Previous attempts to create an electronic version of the community record had been stymied by the lack of appropriate technology to allow live syncing of information across settings as well as a “briefcase mode” for offline access, he said.
Green said information governance has been a significant issue for the trust, which is part of the South Devon and Torbay area chosen as one of 14 integrated care pioneer sites by the Department of Health.
He said the trust “re-invigorated” its information-sharing plans by establishing an information-sharing governance group with no executive roles that was open to anybody to join.
“It was really just to identify who thought they were important, as well as who we thought were important, and get them all sitting around a table.”
Green said the group is preparing to draft a formal information-sharing and governance structure, outlining how the information will be shared and what restrictions will be put in place to ensure data is protected.
“We need to have some idea around how we use the platform to control access, whether it’s by role or some other method.”

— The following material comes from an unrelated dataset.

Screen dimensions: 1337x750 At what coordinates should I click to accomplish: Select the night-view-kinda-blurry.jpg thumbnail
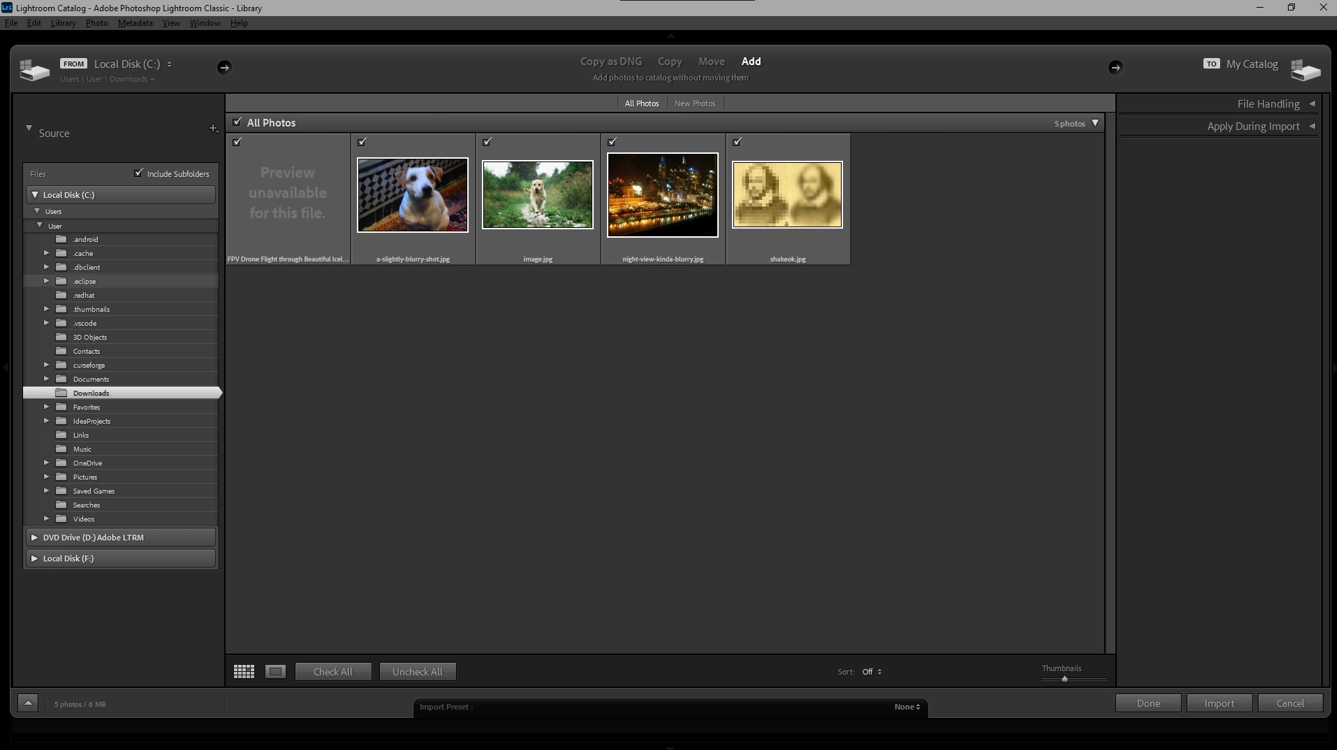pos(662,193)
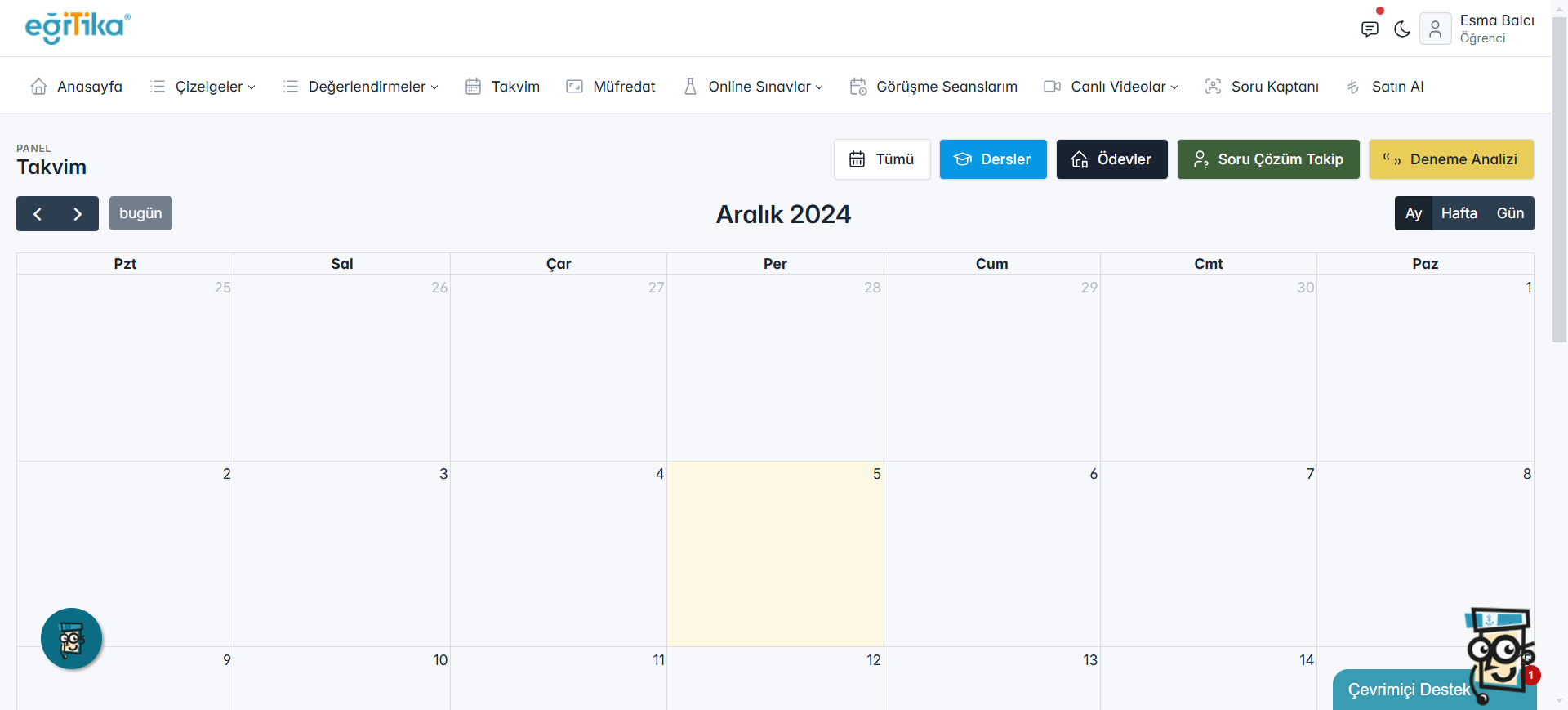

Green said the trust is also preparing to procure a task management and communications system for junior doctors, while it is also about halfway through a move to a digital dictation system across the entire trust.
It also working on a business case to expand its use of the existing Patients Know Best system by registering every patient into the patient record portal and joining it up with the patient administration system for documents like results letters and consent notifications.
“Getting explicit consent is very difficult to achieve, even within a constrained population, so Patients Know Best becomes another platform to send that out.”
Gary Hotine, director of South Devon’s health informatics service, said the trust’s status as an integrated care pioneer has helped it to develop some of its more ambitious plans.
“It has opened some doors for us. Suppliers come to you, particularly when you want to do something innovative because they know that you know what you’re doing.”